-- ASSIGNMENT --
Nothing outside the range is wanted. Repeat exactly the lines below from the one with "You are a computer-use agent." through the one with "Instruction: Click the".

-- TASK MATERIAL --
++++++++
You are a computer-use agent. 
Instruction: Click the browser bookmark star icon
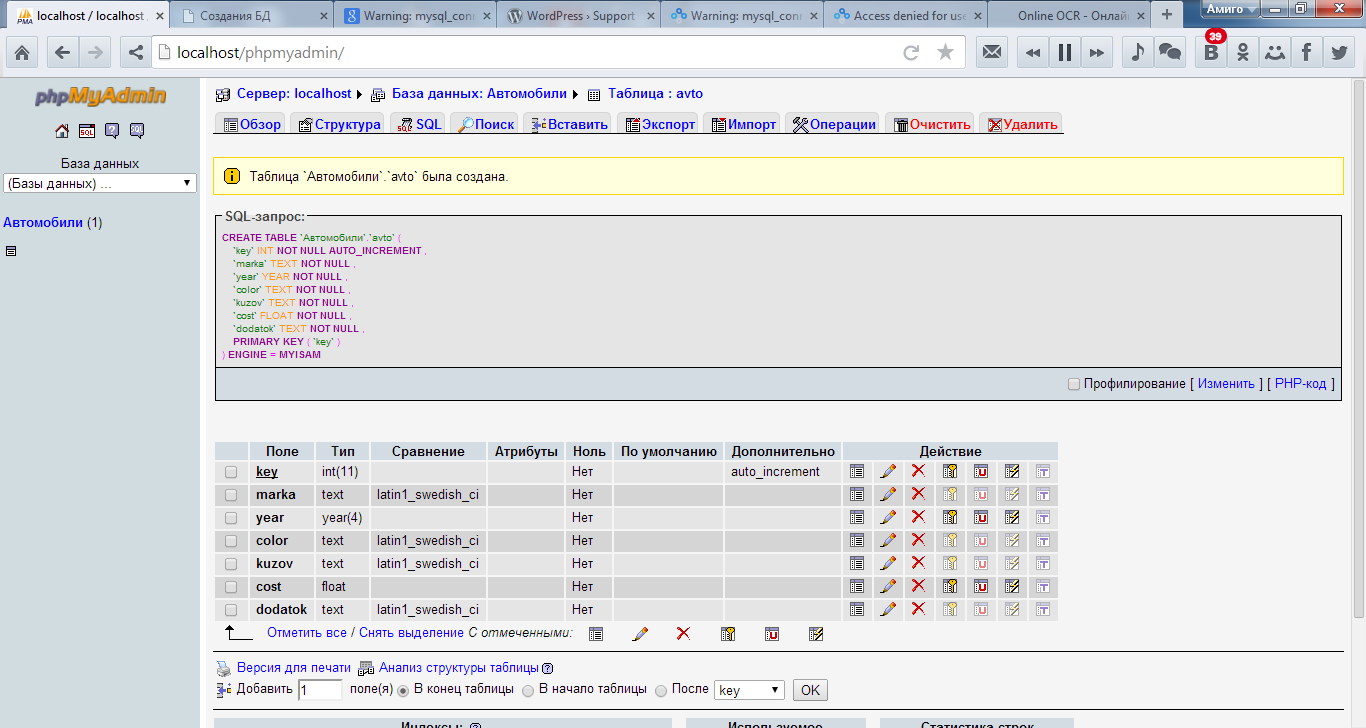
++++++++
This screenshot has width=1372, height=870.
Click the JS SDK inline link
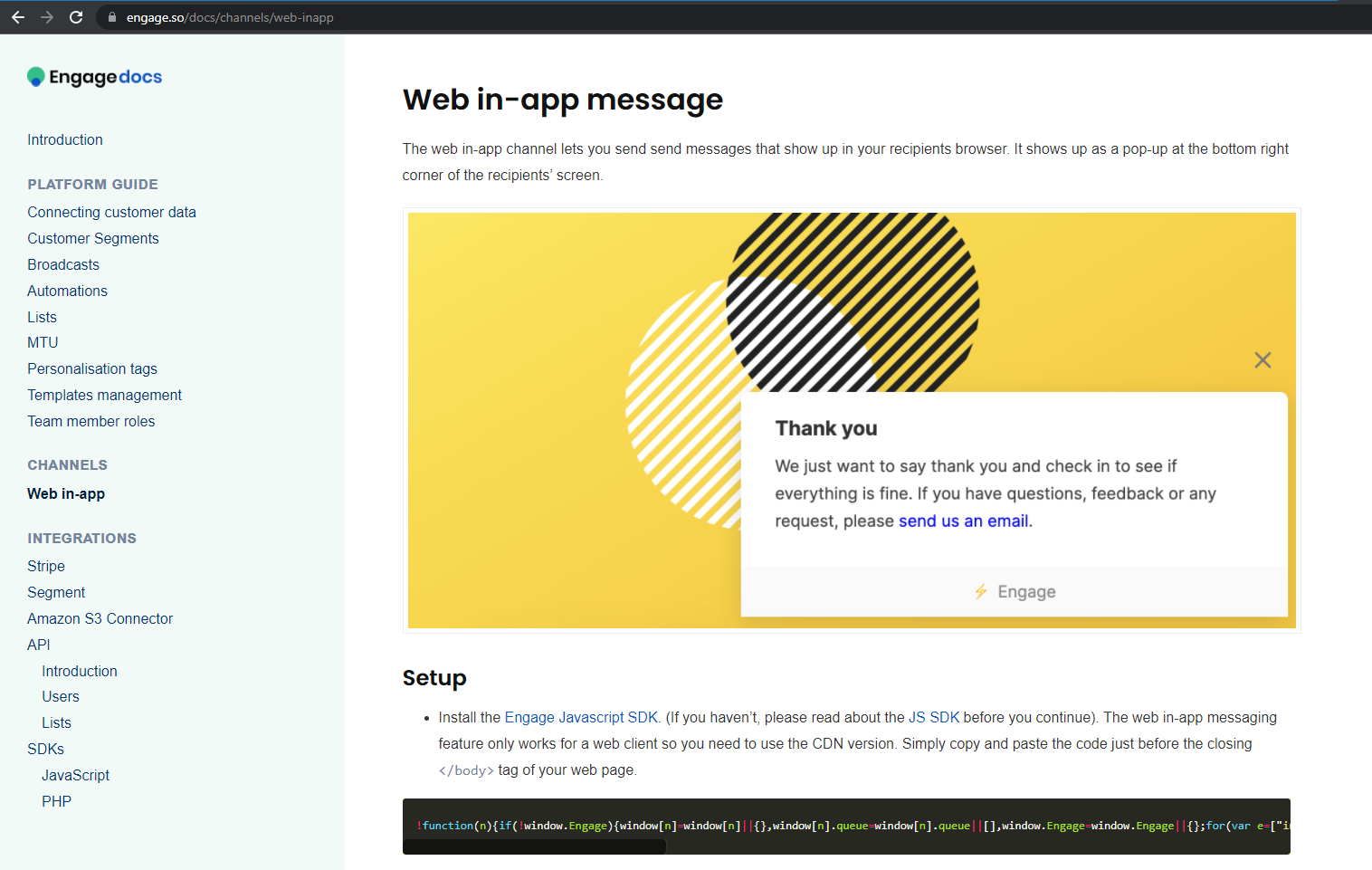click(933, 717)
++++++++
-- RESULT OF THIS TASK --
You are a computer-use agent. 
Instruction: Click the browser bookmark star icon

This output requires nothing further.